Part 24

79 11 2
                                    

Motor hitam itu berhenti di depan rumah mewah bertingkat dua. Laki-laki itu melepaskan helmnya. Ternyata Xaga. Ia membuka jaket jeans-nya kemudian memasuki rumah.

Xaga menaiki tangga menuju kamarnya.

"Xaga, sudah pulang?" tegur wanita paruh baya berambut sebahu dengan senyuman kecilnya. Ia berdiri di tak jauh dari tangga.

Xaga tidak menjawabnya. Bahkan menoleh pun tidak. Ia tetap melanjutkan langkahnya menuju ke kamar.

Meski pun tidak mendapatkan respon dari Xaga, wanita paruh baya itu tetap tersenyum keibuan. "Putraku pasti lelah. Dia sangat berusaha keras untuk mendapatkan predikat juara umum."

Malam harinya, Xaga duduk di meja belajar. Ia tampak serius mengerjakan tugas sekolah.

Pintu kamarnya setengah terbuka. Wanita paruh baya yang tak lain adalah ibunya Xaga berdiri di sana memperhatikan putranya. Senyuman tipis tak pernah lepas dari wajahnya.

"Xaga, waktunya makan malam, Nak," kata wanita paruh baya itu.

Xaga tampak tidak peduli. Ia tetap fokus pada bukunya.

Seorang wanita muda membuka lebar pintu kamar Xaga. Ia mengetuk pintunya.

"Xaga, makan malam sudah siap. Ayo, kita makan bersama," kata wanita muda itu. Tanpa menunggu jawaban dari Xaga, wanita muda itu berlalu pergi.

Di meja makan, terlihat Xaga dan wanita muda tadi _yang tak lain adalah kakaknya_ duduk bersebelahan. Sementara di depan mereka ada ayah dan ibu mereka.

"Bagaimana sekolahmu, Xaga?" tanya ayahnya Xaga yang bernama Pak Bachtiar.

Xaga tidak menjawab.

"Putra kita tidak pernah mengecewakan kita. Dia sangat bekerja keras, belajar setiap malam.
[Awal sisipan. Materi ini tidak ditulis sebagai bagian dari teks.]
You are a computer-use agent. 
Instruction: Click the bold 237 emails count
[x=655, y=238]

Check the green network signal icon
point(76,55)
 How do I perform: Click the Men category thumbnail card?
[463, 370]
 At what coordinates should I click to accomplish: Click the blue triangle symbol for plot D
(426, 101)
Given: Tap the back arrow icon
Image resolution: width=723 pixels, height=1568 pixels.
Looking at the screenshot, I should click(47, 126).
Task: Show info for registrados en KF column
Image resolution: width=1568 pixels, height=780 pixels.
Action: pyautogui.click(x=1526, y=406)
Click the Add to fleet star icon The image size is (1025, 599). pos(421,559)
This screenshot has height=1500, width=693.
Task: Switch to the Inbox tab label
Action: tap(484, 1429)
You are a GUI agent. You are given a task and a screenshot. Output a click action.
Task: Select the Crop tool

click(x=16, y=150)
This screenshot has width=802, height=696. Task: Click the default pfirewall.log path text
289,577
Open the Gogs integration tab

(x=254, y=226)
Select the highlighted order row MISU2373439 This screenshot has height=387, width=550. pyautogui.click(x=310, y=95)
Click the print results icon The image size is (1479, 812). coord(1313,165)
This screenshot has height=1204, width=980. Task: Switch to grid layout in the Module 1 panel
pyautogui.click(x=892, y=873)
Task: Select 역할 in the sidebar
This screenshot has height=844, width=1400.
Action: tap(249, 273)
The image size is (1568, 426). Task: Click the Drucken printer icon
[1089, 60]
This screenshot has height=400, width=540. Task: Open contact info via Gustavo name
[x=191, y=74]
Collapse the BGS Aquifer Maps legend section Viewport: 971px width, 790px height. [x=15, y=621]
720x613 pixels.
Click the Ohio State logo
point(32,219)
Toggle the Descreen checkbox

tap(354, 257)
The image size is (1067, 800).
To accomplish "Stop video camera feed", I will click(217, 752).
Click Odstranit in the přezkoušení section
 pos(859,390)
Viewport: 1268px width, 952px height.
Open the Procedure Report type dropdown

Aku selalu memperhatikannya," kata Bu Bachtiar.

"Kamu harus memiliki prestasi agar bisa bersekolah di universitas terbaik di luar negeri seperti Starla, kakakmu," ucap Pak Bachtiar.

Kakaknya Xaga yang bernama Starla itu tidak memberikan tanggapan. Ia fokus dengan makanannya.

"Aku selesai." Xaga beranjak dari kursi kemudian berlalu.

"Hei! Papa belum selesai bicara, jangan meninggalkan meja makan!" gerutu Pak Bachtiar.

Xaga tidak peduli. Ia tetap melangkah pergi meninggalkan ruang makan.

Bu Bachtiar terlihat sedih.

Keesokan harinya, Xaga berangkat ke sekolah. Ia duduk di teras sambil memakai sepatu.

Bu Bachtiar berdiri di belakangnya. "Hati-hati di jalan, Xaga."

Seperti biasa, tidak ada respon dari Xaga. Laki-laki itu menaiki motornya lalu pergi ke sekolah.

Sesampainya di sekolah, Xaga segera memasuki kelasnya. Namun, baru saja ia akan melewati pintu, seseorang memanggilnya.

"Xaga, tunggu!"

Langkah laki-laki itu terhenti. Ia menoleh pada gadis yang memanggil namanya, ternyata Amadhea.

"Ada apa lagi?" tanya Xaga.

Amadhea menghampirinya. "Aku mau bilang terima kasih. Kamu sudah menolongku kemarin. Tidak hanya kemarin, kamu sudah menolongku dua kali."

"Lupakan." Xaga berlalu memasuki kelasnya, tapi Amadhea menarik tangan laki-laki itu.

"Kenapa kamu memasukkan bawang putih dalam saku jaketku?" tanya Amadhea sambil menatap Xaga dengan tatapan curiga.

Xaga menatap Amadhea tanpa memberikan jawaban.